8 Things You Need to Know About the COVID-19 Vaccine

The Road to Immunity: A Vaccine Update 8 things you need to know

Associated Industries of Massachusetts convened three experts (Click Here) Tuesday to discuss the medical, legal and political implications of the COVID-19 vaccine. The discussion, moderated by AIM Executive Vice President of Government Affairs Brooke Thomson, included Dr. Michael Collins, Chancellor of the University of Massachusetts Medical School; Kevin Cranston, Assistant Commissioner, Massachusetts Department of Public Health; and Maura McLaughlin, Employment Law Partner, Morgan, Brown & Joy.   Here are 8 key points from the discussion.
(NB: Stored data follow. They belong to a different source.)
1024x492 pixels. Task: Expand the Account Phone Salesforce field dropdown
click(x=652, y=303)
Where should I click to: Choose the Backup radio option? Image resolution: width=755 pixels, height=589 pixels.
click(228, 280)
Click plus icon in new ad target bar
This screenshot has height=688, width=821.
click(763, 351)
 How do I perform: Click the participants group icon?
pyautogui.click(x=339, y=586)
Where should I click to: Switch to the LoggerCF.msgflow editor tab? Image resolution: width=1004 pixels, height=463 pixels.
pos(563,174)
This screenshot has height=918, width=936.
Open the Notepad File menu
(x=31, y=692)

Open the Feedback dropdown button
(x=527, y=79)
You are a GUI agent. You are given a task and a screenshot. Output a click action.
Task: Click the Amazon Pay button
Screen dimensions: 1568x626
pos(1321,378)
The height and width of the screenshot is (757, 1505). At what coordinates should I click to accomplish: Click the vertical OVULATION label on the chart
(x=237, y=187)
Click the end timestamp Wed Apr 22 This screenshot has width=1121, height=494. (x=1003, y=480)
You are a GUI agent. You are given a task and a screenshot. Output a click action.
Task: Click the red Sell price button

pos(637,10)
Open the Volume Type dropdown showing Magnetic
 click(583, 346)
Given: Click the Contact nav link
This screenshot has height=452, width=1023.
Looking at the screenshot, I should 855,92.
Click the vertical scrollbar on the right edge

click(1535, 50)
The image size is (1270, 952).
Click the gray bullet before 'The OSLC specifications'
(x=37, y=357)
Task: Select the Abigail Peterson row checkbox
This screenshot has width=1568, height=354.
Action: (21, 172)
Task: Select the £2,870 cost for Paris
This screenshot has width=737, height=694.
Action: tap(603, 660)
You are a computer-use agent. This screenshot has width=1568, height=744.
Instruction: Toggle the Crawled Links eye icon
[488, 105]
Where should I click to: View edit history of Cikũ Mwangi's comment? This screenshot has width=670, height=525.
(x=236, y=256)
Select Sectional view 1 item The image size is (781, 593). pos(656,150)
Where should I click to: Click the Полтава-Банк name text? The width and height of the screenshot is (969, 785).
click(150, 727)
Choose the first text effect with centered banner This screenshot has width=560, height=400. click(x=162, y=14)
The science behind the vaccines is extraordinary

  • Medical profession has been working on this ‘type’ of virus for years
  • Speed of approval has not impacted safety or effectiveness of the vaccines

The best vaccine for you is the one you’re able to get

  • 154 potential vaccines are being tested worldwide
  • 21 are in Phase 1 safety testing
  • 10 are in Phase 3 testing

It will take some time for the country to achieve herd immunity and economic stability

  • Won’t happen until 250 million people are vaccinated or have had the disease
  • Between 70-80 percent of the population needs to be vaccinated
  • Until we achieve herd immunity, rapid testing is critical to keeping businesses and the economy going
  • Even with a vaccine, it will take time to get the economy back to pre-crisis levels

The Commonwealth has prioritized distribution of the vaccine based on three core principles

  • Preventing serious illness, complications and deaths associated with the virus
  • Preserving the health-care infrastructure, including clinicians and institutions, so they are able to meet the needs of the public
  • Achieving health equity in communities that are disproportionately impacted by the virus (particularly communities of color)

Massachusetts will distribute vaccines in three phases

  • Phase 1 (Now -Feb 2021)   Clinicians/non-clinicians, health environments, food services where people are receiving care. Long-term care facilities. First responders. Congregate facility workers. Home-based health care workers.
  • Phase 2 (Feb 2021- April 2021)- Individuals with two or more co-morbidities. Industries and critical work areas: education, transit, grocery, utilities, food and agriculture, sanitation, public health. Adults 65 years of age and older. People with one co-morbidity.
  • Phase 3 (April 2021 – June 2021) – Remainder of the commonwealth, which is approximately 50 percent of the population

Employers should be prepared to respond to employees who decline the vaccine and ask for an accommodation under the Americans with Disabilities Act or Title VII of the Civil Rights Act

  • Need to be prepared to engage in a dialog to determine reasonability of request

We are unlikely to return to “normal” before 2022

  • Need to continue current practices of self-certification at work, social distancing, hand washing, and mask wearing.
  • Until we achieve herd immunity, rapid testing is critical to keeping businesses and the economy going
  • Even with a vaccine, it will take time to get the economy back to pre-crisis levels

Employers should be prepared to employ best practices

  • Be prepared with information
  • Continue to communicate, train and reinforce other steps employers and employees can take to protect each other, customers, and the communities such as continued screening, fitness for duty programs, and contract tracing.
  • Be prepared to respond to employees who ask for an accommodation under the Americans with Disabilities Act or Title VII of the Civil Rights Act or religious exemptions
  • Be prepared to engage in an interactive dialog with employees keeping in mind state and federal guidance or court rulings.